The overwhelming bulk of these posts served as advertising, aimed at drawing users towards articles on websites associated with the broader messaging campaign. While they targeted individual users, the posts did not seek to engage with them in meaningful discussion. The purpose appears to have been to draw those users’ attention to pro-Iranian websites.
and most damningly:
One issue on which the Iranian accounts might have been expected to go into overdrive was Trump’s decision to decertify, and then abandon, the Iran nuclear agreement, known as JCPOA. Surprisingly, the Iranian accounts were relatively quiet.
This is, of course, surprising only if one pre-assumes this "troll network" is indeed some state-backed spy / troll network, and not (as seems more likely) Iranian English language publications' marketing campaigns, along with genuine pro-government (remember, the "reformer" - meaning in Westernese: the most pro-western electable candidate - and not the "hardliner" won in the last Iranian elections) local and diaspora views of citizens and citizen- or media- sponsored patriotic propaganda.
- Fifth. It seems that the "Iranian trolls" were actively campaigning against Trump at the same time that the alleged Sinister Tentacled Russian Bot Thing was campaigning against Clinton. Indeed it apparently called them on it in clearly clintonite terms, which is strange given that Russia is Iran's best bet to avoid some US-induced Iraqi-style apocalypse. Those damn trolls can't even coordinate properly. Although Iranian "trolls" seem to be consistently progressive and anti-Trump (a fact that the Idiot in Chief will no doubt use at some point, perhaps as a pretext to invade Iran).
Finally: the 400 pound gorilla in the Middle East government-run bots, trolls and government coordinated social media accounts is Israel (extending beyond the Middle East). Which somehow is never part of any study on coordinated influence campaigns, which are now universally part of western government propaganda. The 10 tonne Elephant, and all time champion in the sport, remains the US, but I'm not holding my breath on a similar "analysis" by the Atlantic Council on the US influence networks on Twitter and FB, anytime soon.
[I really don't look forward to read the Russian story, because making an obscenely huge deal on this is already part and parcel of the liberal American mythology, and this thus needs even less evidence for even more extravagant claims]
posted by talos at 3:18 PM on October 17, 2018 [9 favorites]

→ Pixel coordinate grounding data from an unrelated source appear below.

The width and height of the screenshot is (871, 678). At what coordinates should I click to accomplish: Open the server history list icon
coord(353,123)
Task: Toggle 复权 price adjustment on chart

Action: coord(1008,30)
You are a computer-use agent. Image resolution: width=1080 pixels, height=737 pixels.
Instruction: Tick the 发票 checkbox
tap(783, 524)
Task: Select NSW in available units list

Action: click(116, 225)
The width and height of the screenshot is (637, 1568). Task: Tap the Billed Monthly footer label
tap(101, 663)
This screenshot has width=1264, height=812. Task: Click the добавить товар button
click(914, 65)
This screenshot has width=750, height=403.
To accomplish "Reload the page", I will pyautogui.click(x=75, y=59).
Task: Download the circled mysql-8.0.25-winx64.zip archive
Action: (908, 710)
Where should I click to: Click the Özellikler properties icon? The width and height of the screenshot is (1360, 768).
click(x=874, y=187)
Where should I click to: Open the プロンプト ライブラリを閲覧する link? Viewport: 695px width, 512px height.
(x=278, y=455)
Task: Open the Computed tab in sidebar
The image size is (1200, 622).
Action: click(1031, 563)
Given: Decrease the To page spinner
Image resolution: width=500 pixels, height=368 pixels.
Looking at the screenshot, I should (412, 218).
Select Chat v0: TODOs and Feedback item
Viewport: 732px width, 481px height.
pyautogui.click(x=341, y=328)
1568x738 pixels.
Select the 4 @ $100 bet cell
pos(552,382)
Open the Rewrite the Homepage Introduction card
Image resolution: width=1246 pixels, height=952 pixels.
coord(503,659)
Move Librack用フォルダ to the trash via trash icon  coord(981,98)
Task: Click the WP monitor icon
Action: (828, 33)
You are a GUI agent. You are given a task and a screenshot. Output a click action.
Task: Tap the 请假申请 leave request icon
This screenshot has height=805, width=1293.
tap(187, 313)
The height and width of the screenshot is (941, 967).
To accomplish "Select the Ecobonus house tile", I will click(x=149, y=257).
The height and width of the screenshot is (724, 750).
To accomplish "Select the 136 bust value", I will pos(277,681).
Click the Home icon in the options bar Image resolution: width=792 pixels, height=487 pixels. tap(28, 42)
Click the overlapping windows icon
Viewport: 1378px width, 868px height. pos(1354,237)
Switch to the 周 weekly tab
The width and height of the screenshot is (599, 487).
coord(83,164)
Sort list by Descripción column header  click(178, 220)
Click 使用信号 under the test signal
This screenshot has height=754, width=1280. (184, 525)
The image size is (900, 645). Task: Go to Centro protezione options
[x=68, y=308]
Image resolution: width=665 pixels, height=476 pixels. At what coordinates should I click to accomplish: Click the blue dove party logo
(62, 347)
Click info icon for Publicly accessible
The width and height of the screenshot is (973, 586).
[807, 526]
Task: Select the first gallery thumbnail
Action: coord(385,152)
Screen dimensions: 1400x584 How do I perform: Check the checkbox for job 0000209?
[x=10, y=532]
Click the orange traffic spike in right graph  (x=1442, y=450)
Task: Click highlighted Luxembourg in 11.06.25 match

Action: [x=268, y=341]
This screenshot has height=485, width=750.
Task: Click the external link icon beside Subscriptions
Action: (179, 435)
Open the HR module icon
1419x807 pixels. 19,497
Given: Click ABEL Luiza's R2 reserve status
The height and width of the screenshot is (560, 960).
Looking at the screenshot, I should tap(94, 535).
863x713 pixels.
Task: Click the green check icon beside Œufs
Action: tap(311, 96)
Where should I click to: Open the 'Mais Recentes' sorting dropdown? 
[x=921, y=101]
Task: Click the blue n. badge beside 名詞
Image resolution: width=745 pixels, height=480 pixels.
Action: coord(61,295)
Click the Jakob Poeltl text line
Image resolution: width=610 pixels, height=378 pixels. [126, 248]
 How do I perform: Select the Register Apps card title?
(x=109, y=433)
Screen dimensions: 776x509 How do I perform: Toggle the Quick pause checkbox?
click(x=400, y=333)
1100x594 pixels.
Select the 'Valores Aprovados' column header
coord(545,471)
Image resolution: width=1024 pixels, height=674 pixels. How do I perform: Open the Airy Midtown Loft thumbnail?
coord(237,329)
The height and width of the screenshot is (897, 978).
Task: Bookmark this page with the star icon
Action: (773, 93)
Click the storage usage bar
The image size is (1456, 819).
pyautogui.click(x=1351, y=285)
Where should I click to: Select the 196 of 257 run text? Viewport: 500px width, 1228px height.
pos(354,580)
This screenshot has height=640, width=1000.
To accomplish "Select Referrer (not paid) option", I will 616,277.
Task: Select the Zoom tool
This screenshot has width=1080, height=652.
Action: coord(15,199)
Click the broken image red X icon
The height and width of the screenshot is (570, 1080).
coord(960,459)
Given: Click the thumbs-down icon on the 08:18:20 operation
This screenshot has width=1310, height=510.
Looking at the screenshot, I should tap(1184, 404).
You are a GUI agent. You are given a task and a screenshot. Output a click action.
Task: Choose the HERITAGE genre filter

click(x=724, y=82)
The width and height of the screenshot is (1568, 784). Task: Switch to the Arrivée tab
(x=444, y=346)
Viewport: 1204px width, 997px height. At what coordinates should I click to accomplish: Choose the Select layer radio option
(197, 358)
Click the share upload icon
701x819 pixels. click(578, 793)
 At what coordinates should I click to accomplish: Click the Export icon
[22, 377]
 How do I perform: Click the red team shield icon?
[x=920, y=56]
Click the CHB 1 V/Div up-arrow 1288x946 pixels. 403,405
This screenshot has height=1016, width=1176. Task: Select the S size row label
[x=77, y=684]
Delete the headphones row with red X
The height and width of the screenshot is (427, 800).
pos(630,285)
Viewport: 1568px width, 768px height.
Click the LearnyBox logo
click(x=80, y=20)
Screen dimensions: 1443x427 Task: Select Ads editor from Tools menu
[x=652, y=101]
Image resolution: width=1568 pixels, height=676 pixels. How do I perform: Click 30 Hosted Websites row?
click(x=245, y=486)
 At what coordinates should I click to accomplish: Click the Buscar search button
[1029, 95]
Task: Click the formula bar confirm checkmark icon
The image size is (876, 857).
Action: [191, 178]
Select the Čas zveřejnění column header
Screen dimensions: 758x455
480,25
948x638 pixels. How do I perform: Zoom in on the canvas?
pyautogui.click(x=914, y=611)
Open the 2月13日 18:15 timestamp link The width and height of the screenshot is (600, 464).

I mean do they really think that "Posts on the Kingdom of Saudi Arabia, for example, were routinely hostile and accused the kingdom of terrorism, atrocities, and war crimes" is a false accusation and a bad thing?

Plus, even a cursory glance at virtually anything that's been tweeted on, for example, the Khasoggi assassination in the last week, will quickly reveal that the Troll Farm Gap in the area has already been closed. I mean, I guess it's possible that thousands of different Saudis have individually been moved to post inane, robotic bullshit on every random tweet that impugns the dignity of the Saudi government, but I think there's a more obvious solution.
posted by Copronymus at 4:21 PM on October 17, 2018 [5 favorites]


I'd like to see them post a portal like Facebook did where you could see if you interacted with any of these accounts at any time.


I'll use my business analyst skills to write the requirements for that.